First of all, I wouldn't think of this as a "graph isomorphism algorithm" in the sense that it's something we practically use to test if two graphs are isomorphic. It's a theoretical tool explaining why two related computational problems are equivalent:
- The decision problem, "Are graphs $G$ and $H$ isomorphic?"
- The search problem, "Find an isomorphism between $G$ and $H$ or determine that there is no isomorphism."
Of course, an algorithm for the search problem would be good enough to solve the decision problem - and in practice, the algorithms we use solve the search problem. But in principle, you could imagine an algorithm which solves the decision problem non-constructively: it tells you whether $G$ and $H$ are isomorphic, but not how.

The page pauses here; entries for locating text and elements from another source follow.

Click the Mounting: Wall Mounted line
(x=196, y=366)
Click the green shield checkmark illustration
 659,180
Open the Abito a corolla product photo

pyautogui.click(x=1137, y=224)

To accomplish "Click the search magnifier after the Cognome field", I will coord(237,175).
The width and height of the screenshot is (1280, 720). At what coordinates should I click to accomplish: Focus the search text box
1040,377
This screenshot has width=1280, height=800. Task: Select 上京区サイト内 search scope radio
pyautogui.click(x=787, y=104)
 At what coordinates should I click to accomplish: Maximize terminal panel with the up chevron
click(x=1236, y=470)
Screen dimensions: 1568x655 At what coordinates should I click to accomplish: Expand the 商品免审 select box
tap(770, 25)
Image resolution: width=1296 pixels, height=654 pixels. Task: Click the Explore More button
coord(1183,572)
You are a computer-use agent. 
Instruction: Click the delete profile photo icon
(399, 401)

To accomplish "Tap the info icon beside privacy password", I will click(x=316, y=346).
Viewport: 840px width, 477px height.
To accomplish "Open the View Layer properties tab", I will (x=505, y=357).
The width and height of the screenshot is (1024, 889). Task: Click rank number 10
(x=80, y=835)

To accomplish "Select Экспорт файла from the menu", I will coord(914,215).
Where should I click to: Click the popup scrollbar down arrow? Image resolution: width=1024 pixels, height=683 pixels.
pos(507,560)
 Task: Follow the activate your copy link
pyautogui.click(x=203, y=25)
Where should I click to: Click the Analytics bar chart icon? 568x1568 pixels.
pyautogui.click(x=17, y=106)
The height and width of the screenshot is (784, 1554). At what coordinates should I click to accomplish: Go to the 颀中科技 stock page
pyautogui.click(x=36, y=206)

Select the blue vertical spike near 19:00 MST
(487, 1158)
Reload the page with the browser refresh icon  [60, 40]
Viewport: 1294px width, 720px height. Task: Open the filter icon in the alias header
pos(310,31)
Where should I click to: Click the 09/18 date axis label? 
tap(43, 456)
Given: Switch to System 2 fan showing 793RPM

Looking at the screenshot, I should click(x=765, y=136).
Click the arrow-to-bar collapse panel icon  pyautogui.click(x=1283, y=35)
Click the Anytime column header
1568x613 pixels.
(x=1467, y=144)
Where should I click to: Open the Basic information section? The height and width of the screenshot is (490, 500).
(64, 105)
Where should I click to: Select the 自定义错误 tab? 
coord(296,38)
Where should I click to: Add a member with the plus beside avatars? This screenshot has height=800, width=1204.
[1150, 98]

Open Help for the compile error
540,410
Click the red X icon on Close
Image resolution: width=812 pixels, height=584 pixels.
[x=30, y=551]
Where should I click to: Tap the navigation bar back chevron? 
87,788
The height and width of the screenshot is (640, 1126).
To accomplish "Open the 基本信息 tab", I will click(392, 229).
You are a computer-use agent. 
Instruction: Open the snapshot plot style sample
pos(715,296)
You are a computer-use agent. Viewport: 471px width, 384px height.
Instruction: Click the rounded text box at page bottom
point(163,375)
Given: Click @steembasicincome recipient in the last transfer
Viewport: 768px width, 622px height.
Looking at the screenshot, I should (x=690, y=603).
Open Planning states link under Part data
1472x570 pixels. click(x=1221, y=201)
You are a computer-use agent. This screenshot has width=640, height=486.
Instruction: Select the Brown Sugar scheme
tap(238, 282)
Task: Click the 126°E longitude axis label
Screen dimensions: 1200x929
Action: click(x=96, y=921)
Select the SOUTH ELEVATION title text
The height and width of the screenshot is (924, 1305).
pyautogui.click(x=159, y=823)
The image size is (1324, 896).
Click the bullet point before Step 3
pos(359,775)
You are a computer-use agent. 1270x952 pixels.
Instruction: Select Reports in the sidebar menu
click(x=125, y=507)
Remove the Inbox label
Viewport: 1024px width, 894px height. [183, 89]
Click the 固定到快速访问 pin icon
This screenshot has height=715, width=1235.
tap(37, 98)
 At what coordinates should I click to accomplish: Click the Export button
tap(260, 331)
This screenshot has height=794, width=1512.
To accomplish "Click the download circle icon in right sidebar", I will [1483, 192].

It turns out that, if this were the case, we could still use the non-constructive algorithm to find an algorithm for the search problem - it just takes a few more steps! And that's what we're doing here.
Here's a high-level overview of what this algorithm is doing:
Let vi (resp., ui) denote the ith vertex of G1 (resp., G2) Initialize φ = ∅ and J = [n] For i = 1 to n do: For j ∈ J do: Let φ' be φ with the pair (vi,uj) added If φ' extends to an isomorphism between G1 and G2 do: set φ = φ' set J = J \ {j} loop to the next value of i Output φ
In words: the final output $\phi$ (an isomorphism from $G_1$ to $G_2$) can be thought of as a list of all pairs $(v_1, \phi(v_1)), \dots, (v_n, \phi(v_n))$. We figure out what these pairs are, one at a time. To figure out what the pair $(v_i, \phi(v_i))$ should be, we try taking it to be $(v_i, u_j)$ for each unused vertex $u_j$ in $G_2$, and seeing if it works.
"Seeing if it works" - checking if $\phi$ extends to an isomorphism between $G_1$ and $G_2$ - is the hard part. It's answering a decision problem of "Is there an isomorphism from $G_1$ to $G_2$ that sends $v_1, \dots, v_i$ to $\phi'(v_1), \dots, \phi'(v_i)$?" If the answer is yes, then all the pairs in $\phi'$ so far are correct, and so we set $\phi = \phi'$ and continue.
But this decision problem is not the same decision problem as "Is there an isomorphism from $G_1$ to $G_2$?" that we're assuming we know how to solve. We'll show how to reduce this problem to the one we know, and that's where "rooting a tree" comes in...
To summarize, here is the task that remains before us. We are assuming that we have an algorithm for the decision problem, "Is there an isomorphism from $G_1$ to $G_2$?" (In computer science, we often call this hypothetical algorithm an oracle.) We want to use this oracle to solve the decision problem "Is there an isomorphism from $G_1$ to $G_2$ that sends $v_1, \dots, v_i$ to $\phi'(v_1), \dots, \phi'(v_i)$?"
To do this, we add some structure to $G_1$ and $G_2$ to force these pairings to exist. There are different ways to do it. The algorithm in the question does the following:
- In $G_1$, add $n$ new degree-$1$ vertices adjacent to $v_1$, $2n$ new degree-$1$ vertices adjacent to $v_2$, ..., $i \cdot n$ new degree-$1$ vertices adjacent to $v_i$.
- In $G_2$, add $n$ new degree-$1$ vertices adjacent to $\phi'(v_1)$, $2n$ new degree-$1$ vertices adjacent to $\phi'(v_2)$, ..., $i \cdot n$ new degree-$1$ vertices adjacent to $\phi'(v_i)$.
In the modified graphs, $v_i$ and $\phi'(v_i)$ are distinguished as the only vertices with at least $i \cdot n$ neighbors of degree $1$, so any possible isomorphism has to pair them. Then, $v_{i-1}$ and $\phi'(v_{i-1})$ are distinguished as the only other vertices with at least $(i-1) \cdot n$ neighbors of degree $1$, so any possible isomorphism has to pair them. Continuing to reason in such a way leads us to conclude that the only possible isomorphism between the modified graphs has to agree with $\phi'$.
So we can invoke our oracle on the modified graphs to solve the decision problem we need in the algorithm, and we have a complete solution.
(The pseudocode in the question differs slightly from what we're doing, but only in cosmetic ways: it maintains the modified graphs as $G_1'$ and $G_2'$ as it goes, rather than reconstruct them each time, and it doesn't specifically define $\phi'$, though the idea of $\phi'$ is behind graphs $G_1''$ and $G_2''$. The actual logic is the same, though.)